* SHORT EXERCISE
Reproduce the following data verbatim, every line in order, with nothing added or changed.

* PROVIDED DATA

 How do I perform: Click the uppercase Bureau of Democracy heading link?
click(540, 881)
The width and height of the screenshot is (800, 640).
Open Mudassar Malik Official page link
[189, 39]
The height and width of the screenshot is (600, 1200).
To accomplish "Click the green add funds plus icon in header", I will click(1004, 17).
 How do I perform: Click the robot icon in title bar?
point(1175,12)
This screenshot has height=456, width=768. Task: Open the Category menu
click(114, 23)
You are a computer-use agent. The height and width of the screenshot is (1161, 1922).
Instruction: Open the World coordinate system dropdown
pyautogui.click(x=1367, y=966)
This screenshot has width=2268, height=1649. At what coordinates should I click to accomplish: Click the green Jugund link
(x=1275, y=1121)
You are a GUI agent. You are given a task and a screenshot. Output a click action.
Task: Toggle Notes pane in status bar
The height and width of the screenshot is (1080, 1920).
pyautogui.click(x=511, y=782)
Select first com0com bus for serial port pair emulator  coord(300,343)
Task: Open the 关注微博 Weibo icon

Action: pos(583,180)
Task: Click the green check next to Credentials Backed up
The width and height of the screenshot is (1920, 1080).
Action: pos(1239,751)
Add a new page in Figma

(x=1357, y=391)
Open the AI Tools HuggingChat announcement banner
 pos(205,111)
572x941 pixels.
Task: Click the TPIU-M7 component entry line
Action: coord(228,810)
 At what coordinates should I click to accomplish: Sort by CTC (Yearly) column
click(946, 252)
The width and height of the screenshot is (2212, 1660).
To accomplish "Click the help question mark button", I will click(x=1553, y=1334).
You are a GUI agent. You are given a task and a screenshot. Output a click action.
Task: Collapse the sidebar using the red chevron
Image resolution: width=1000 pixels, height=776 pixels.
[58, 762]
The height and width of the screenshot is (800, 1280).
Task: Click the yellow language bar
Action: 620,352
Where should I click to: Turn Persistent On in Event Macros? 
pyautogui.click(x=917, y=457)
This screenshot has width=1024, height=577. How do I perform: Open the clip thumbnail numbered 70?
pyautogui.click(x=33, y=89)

* ANSWER IN FULL
 How do I perform: Click the uppercase Bureau of Democracy heading link?
click(540, 881)
The width and height of the screenshot is (800, 640).
Open Mudassar Malik Official page link
[189, 39]
The height and width of the screenshot is (600, 1200).
To accomplish "Click the green add funds plus icon in header", I will click(1004, 17).
 How do I perform: Click the robot icon in title bar?
point(1175,12)
This screenshot has height=456, width=768. Task: Open the Category menu
click(114, 23)
You are a computer-use agent. The height and width of the screenshot is (1161, 1922).
Instruction: Open the World coordinate system dropdown
pyautogui.click(x=1367, y=966)
This screenshot has width=2268, height=1649. At what coordinates should I click to accomplish: Click the green Jugund link
(x=1275, y=1121)
You are a GUI agent. You are given a task and a screenshot. Output a click action.
Task: Toggle Notes pane in status bar
The height and width of the screenshot is (1080, 1920).
pyautogui.click(x=511, y=782)
Select first com0com bus for serial port pair emulator  coord(300,343)
Task: Open the 关注微博 Weibo icon

Action: pos(583,180)
Task: Click the green check next to Credentials Backed up
The width and height of the screenshot is (1920, 1080).
Action: pos(1239,751)
Add a new page in Figma

(x=1357, y=391)
Open the AI Tools HuggingChat announcement banner
 pos(205,111)
572x941 pixels.
Task: Click the TPIU-M7 component entry line
Action: coord(228,810)
 At what coordinates should I click to accomplish: Sort by CTC (Yearly) column
click(946, 252)
The width and height of the screenshot is (2212, 1660).
To accomplish "Click the help question mark button", I will click(x=1553, y=1334).
You are a GUI agent. You are given a task and a screenshot. Output a click action.
Task: Collapse the sidebar using the red chevron
Image resolution: width=1000 pixels, height=776 pixels.
[58, 762]
The height and width of the screenshot is (800, 1280).
Task: Click the yellow language bar
Action: 620,352
Where should I click to: Turn Persistent On in Event Macros? 
pyautogui.click(x=917, y=457)
This screenshot has width=1024, height=577. How do I perform: Open the clip thumbnail numbered 70?
pyautogui.click(x=33, y=89)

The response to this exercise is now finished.